Page MenuHomePhabricator

analytics1046/analytics1057 stuck in booting
Closed, ResolvedPublic

Description

Hi everybody,

analytics1046 and analytics1057 are old hadoop worker nodes that we have just refreshed, probably already OOW. Before giving it back, the Analytics team would need them for one last duty, namely be part of a temporary hadoop cluster to support our incoming Hadoop migration to a new distribution (already asked to Faidon if it was ok to keep nodes for this last use case).

The hosts cannot pass the very first bootstrap steps, not even if I wait hours/days:

PowerEdge Expandable RAID Controller BIOS
Copyright(c) 2015 Avago Technologies
Press <Ctrl><R> to Run Configuration Utility
F/W Initializing Devices 0%

I don't want to drain a lot of people's time to debug this use case, but after a chat in dcops with Willy there seems to be some steps to attempt to see if it can come back to life or not (like upgrading the firmware, bios, idrac, etc..) so if anybody has time I'd appreciate some feedback about how to proceed (that could even be: let's not spend time on this please).
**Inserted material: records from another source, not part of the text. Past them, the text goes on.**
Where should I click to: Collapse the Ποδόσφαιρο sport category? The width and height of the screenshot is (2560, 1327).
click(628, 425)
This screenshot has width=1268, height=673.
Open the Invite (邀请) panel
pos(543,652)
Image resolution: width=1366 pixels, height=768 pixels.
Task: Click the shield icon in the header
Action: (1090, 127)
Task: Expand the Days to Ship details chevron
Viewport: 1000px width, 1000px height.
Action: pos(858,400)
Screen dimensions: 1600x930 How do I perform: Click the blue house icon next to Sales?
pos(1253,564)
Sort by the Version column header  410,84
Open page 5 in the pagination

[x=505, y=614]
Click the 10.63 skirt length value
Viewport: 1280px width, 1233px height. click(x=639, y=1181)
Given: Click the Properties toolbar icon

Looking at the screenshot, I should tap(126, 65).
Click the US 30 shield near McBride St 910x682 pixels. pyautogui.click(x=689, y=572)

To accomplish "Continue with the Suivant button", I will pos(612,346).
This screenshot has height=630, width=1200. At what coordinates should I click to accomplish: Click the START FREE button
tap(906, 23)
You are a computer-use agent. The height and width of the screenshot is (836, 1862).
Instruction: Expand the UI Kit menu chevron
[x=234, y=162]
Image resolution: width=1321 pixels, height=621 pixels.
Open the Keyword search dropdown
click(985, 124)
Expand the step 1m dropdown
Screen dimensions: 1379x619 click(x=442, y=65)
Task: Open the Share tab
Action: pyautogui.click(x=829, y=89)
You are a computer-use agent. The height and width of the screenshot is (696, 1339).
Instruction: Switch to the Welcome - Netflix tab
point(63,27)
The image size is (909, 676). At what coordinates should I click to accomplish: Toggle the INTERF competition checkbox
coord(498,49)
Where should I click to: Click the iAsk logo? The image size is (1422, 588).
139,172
The hosts are not running any puppet production role so it can taken down, rebooted, etc.. anytime.

Thanks in advance!

Event Timeline

elukey renamed this task from analytics1046 stuck in booting to analytics1046/analytics1057 stuck in booting.Nov 6 2020, 2:24 PM
elukey updated the task description. (Show Details)

Both servers are stuck at the same spot during post. I tried rebooting an-1046 but it still sticks, One of the power supplies is bad and I replaced it with one from a spare but there seems to be more of a problem. I am trying to update bios and idrac now to see if that helps. The h/w log doesn't show anything wrong. These are both well out of warranty and if this doesn't fix the issue we need to have them decommissioned.

@elukey @razzi @wiki_willy The servers are stuck and I cannot update bios or firmware. Please decommission.

Thanks for checking @Cmjohnson, will do :)